The result was satisfying if odd. Not so much a live show as a filmic pastiche, the hourlong "Captured Live" presented beautiful skeletons selected from 20 years of Mastodon compositions. Fish paraded behind the band on the other side of a glass wall; we were also treated to superimpositions of sharks and giant squid that seemed to swim across the frame, menacing the affable Southerners.

The most appropriate moment arrived after hairy Brent Hinds fingerpicked a darkly undercurrented intro to "Pendulous Skin," when the quartet broke into a water-treading lope behind the tom-heavy beat of Brann Dailor, and bassist Tony Sanders' voice was treated with a scuba electronic effect. Hinds and co-guitarist Bill Kelliher displayed excellent tonesmanship throughout, as on Hinds' cranky wah lead during the heavy-waltzing "The Czar." Though lacking virtuosic vocal ability, all four sang with natural skill, often combining for spooky harmonic atmospheres. Reverence for departed friends and family came through clearly.

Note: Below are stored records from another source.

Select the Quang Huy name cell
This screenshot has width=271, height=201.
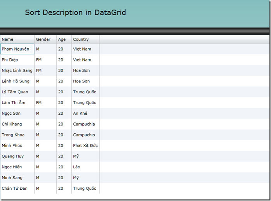[17, 156]
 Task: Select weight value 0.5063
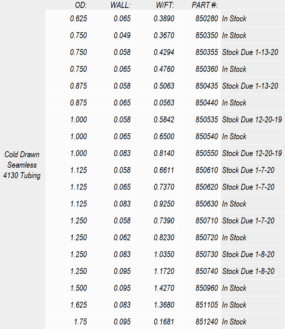[x=164, y=86]
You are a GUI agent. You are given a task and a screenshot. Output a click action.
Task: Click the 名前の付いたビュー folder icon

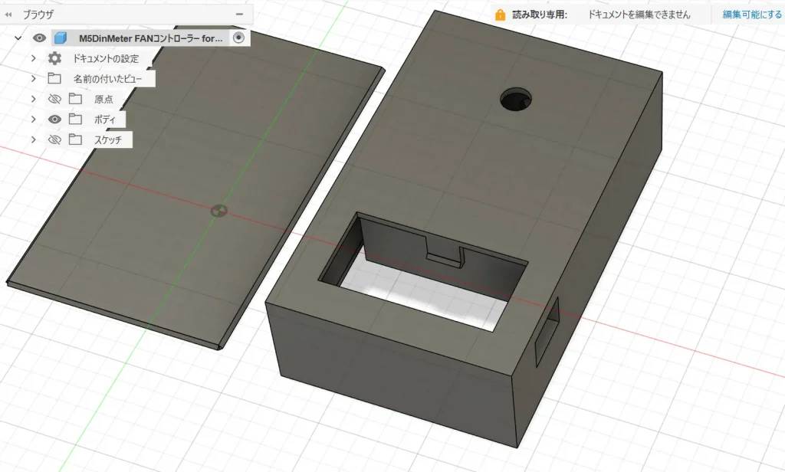54,79
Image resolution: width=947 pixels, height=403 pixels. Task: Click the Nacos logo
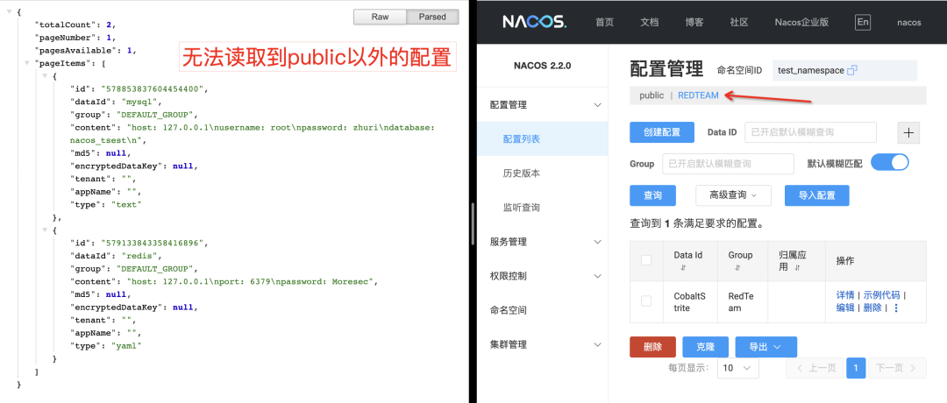(x=534, y=22)
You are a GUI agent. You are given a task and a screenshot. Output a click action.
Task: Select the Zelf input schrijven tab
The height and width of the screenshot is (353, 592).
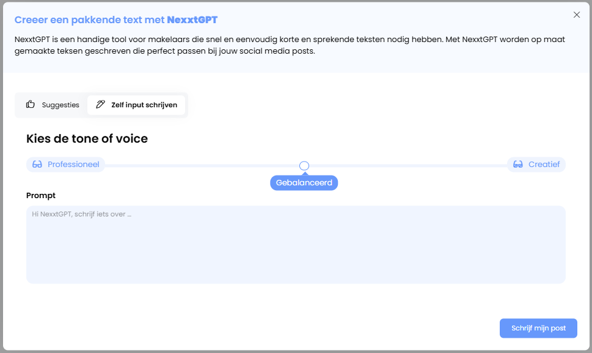(136, 105)
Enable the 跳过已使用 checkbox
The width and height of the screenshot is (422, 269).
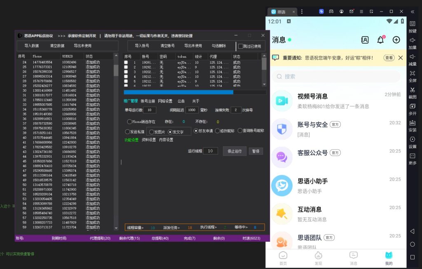tap(241, 46)
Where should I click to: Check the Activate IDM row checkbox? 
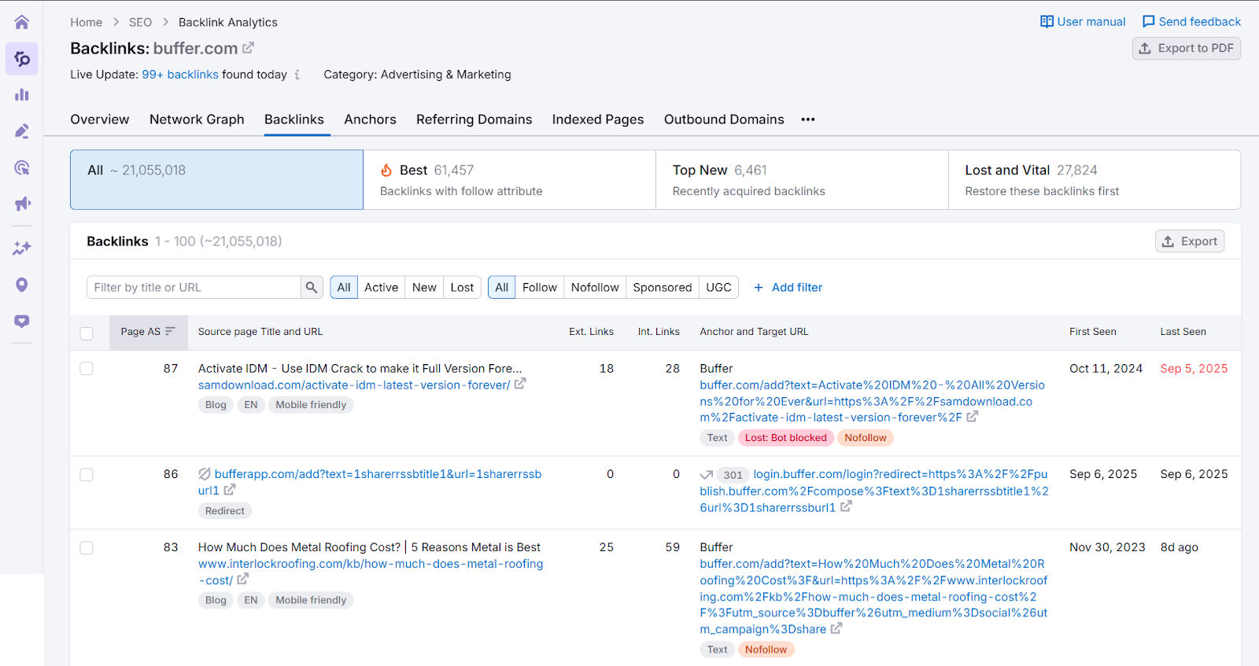coord(87,369)
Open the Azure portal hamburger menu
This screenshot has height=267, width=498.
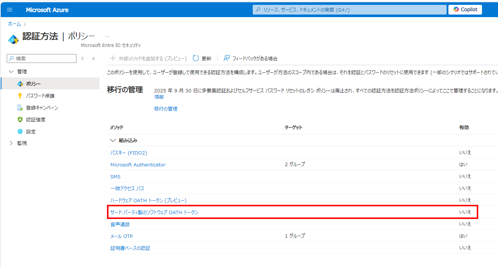coord(10,10)

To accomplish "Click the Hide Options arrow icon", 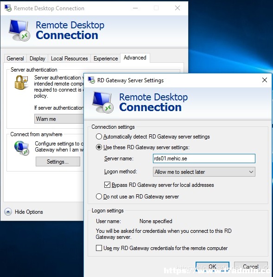I will [x=8, y=211].
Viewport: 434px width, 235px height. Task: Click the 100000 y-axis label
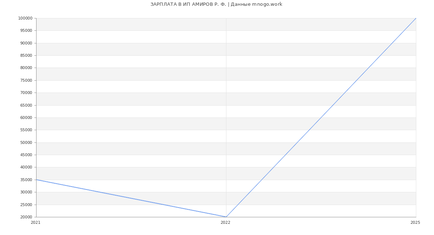coord(25,18)
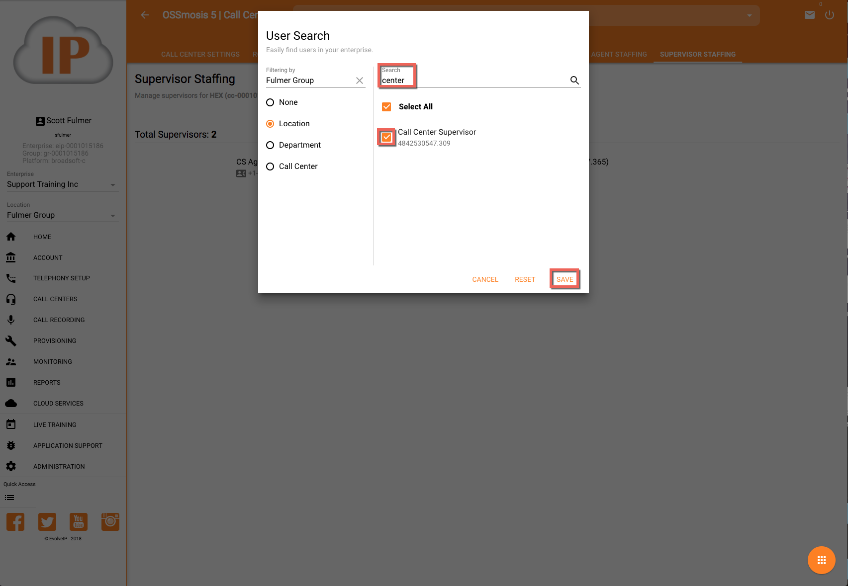
Task: Click into the Search text field
Action: click(472, 81)
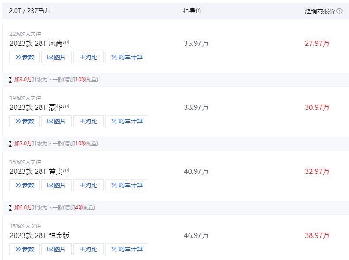Open the 2023款 28T 铂金版 model link
The height and width of the screenshot is (260, 349).
click(40, 235)
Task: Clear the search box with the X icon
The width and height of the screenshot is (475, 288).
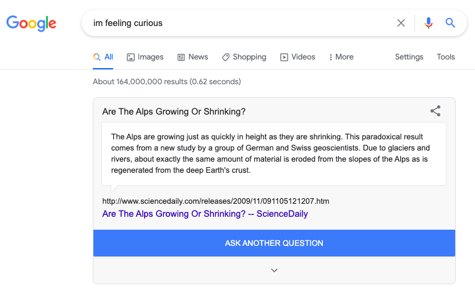Action: (401, 23)
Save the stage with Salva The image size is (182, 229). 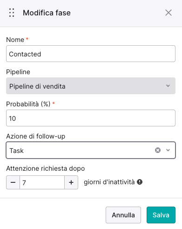coord(161,215)
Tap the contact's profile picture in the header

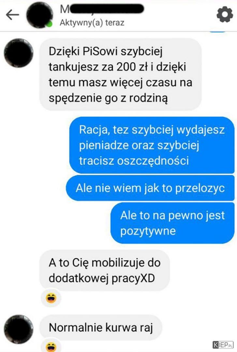[39, 15]
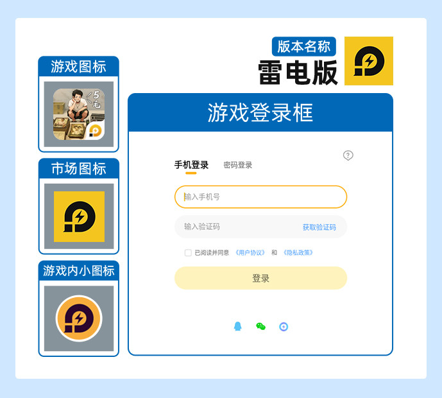
Task: Focus the 输入验证码 input field
Action: pyautogui.click(x=237, y=227)
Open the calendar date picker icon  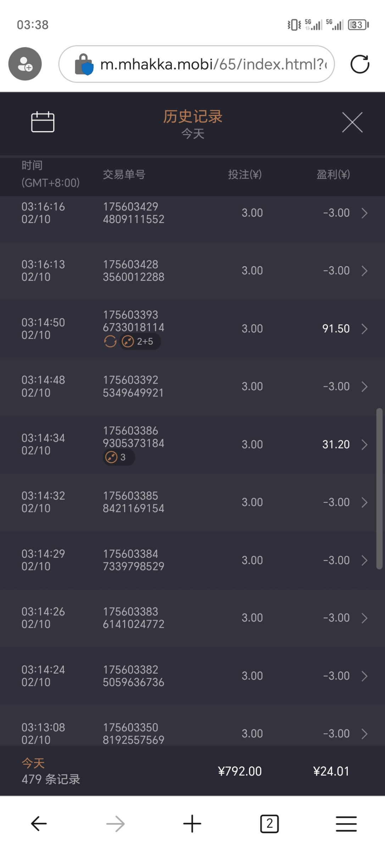tap(43, 122)
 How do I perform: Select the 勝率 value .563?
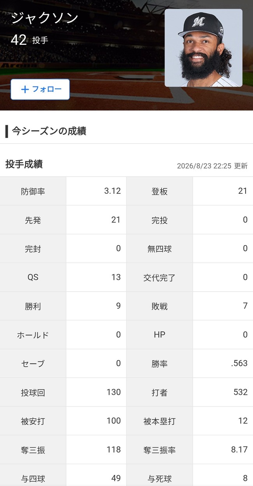click(x=239, y=363)
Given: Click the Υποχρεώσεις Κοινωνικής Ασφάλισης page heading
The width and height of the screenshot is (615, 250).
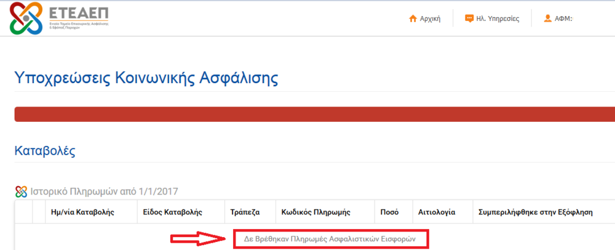Looking at the screenshot, I should [146, 78].
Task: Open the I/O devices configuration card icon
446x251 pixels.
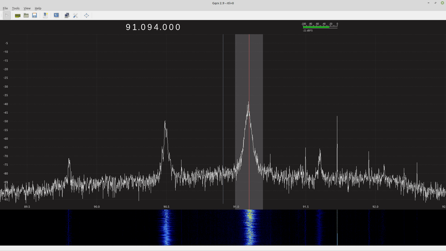Action: tap(17, 15)
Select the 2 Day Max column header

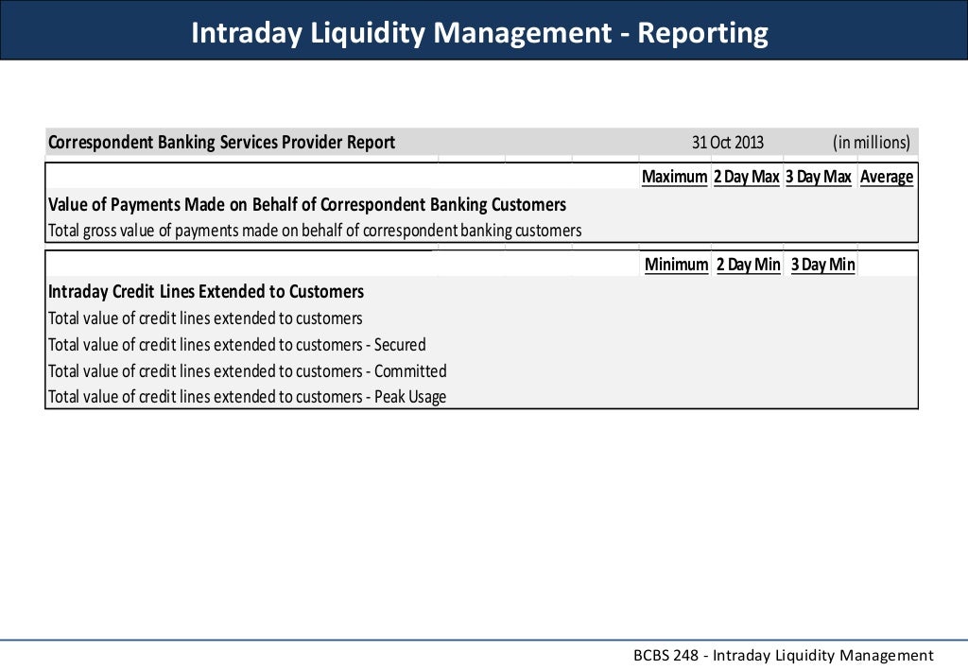[x=747, y=177]
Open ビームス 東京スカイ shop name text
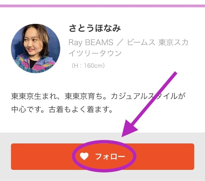The width and height of the screenshot is (205, 181). (157, 42)
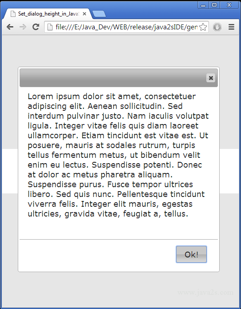Click the greyed forward navigation arrow
Viewport: 241px width, 309px height.
23,27
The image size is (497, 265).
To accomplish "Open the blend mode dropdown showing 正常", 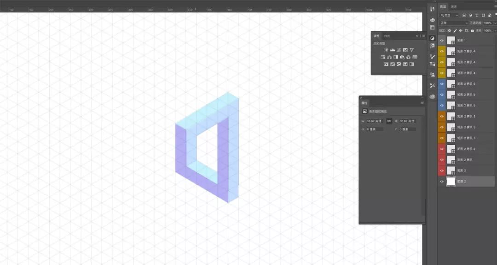I will click(454, 23).
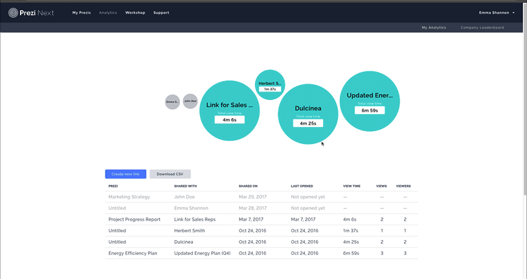The height and width of the screenshot is (279, 527).
Task: Sort the table by View Time column
Action: pyautogui.click(x=352, y=186)
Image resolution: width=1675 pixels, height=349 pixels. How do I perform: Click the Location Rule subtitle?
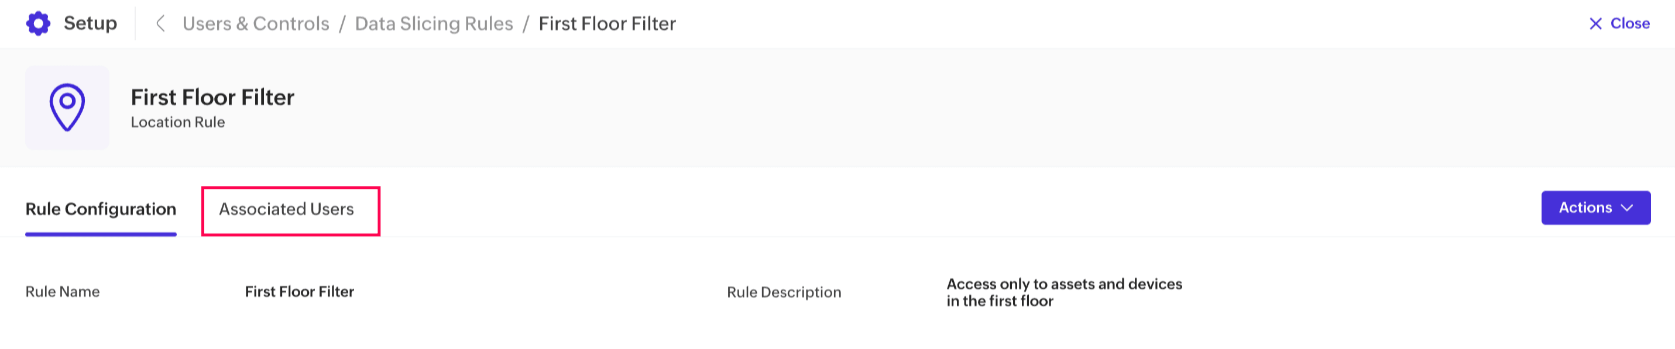pos(178,122)
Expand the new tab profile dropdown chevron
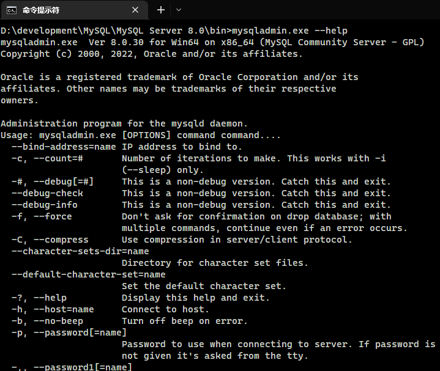The width and height of the screenshot is (440, 371). click(x=179, y=10)
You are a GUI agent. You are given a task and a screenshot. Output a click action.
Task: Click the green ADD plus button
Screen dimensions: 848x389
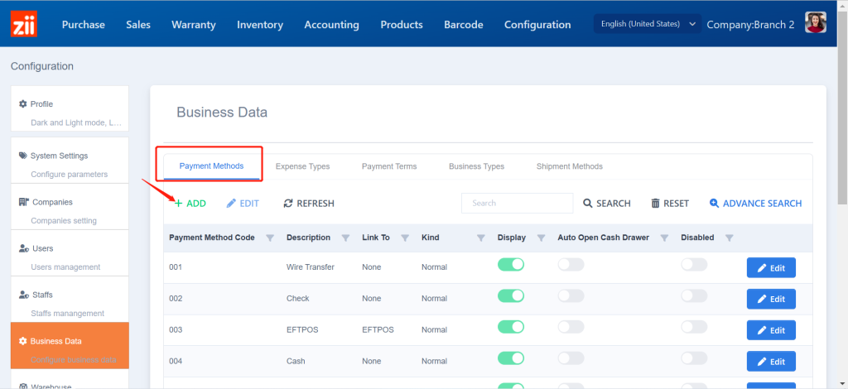tap(190, 203)
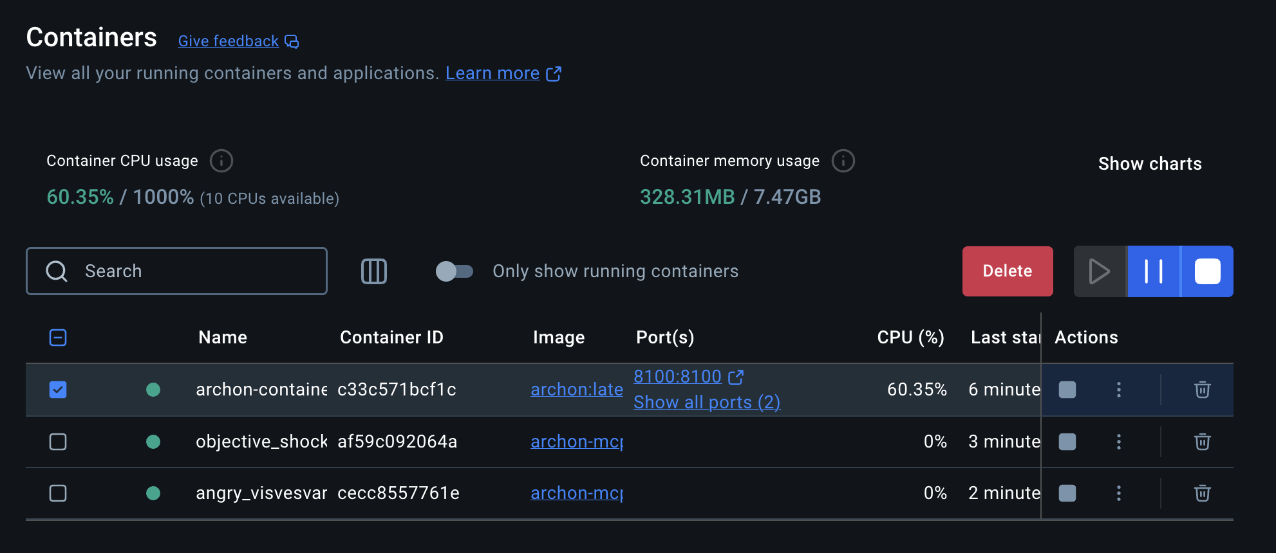Click the memory usage info icon
1276x553 pixels.
[x=843, y=161]
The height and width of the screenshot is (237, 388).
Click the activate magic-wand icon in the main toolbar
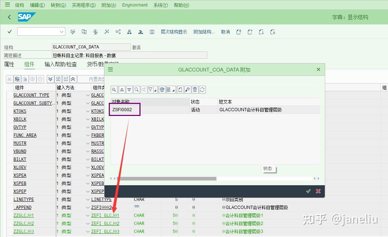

Mastodon's studio albums, with their liberal guitar distortion and Dailor's impressive polyrhythms, give an impression of powerful murk. Here, cleaner Spanish, folk and Middle Eastern flavors, blended with artful structural changes, left us thinking how lyrical it all was. As Dailor said in one of the mostly unenlightening interviews that intruded before every song, "We can't help it, we're just pretty."

The fish seemed to like it.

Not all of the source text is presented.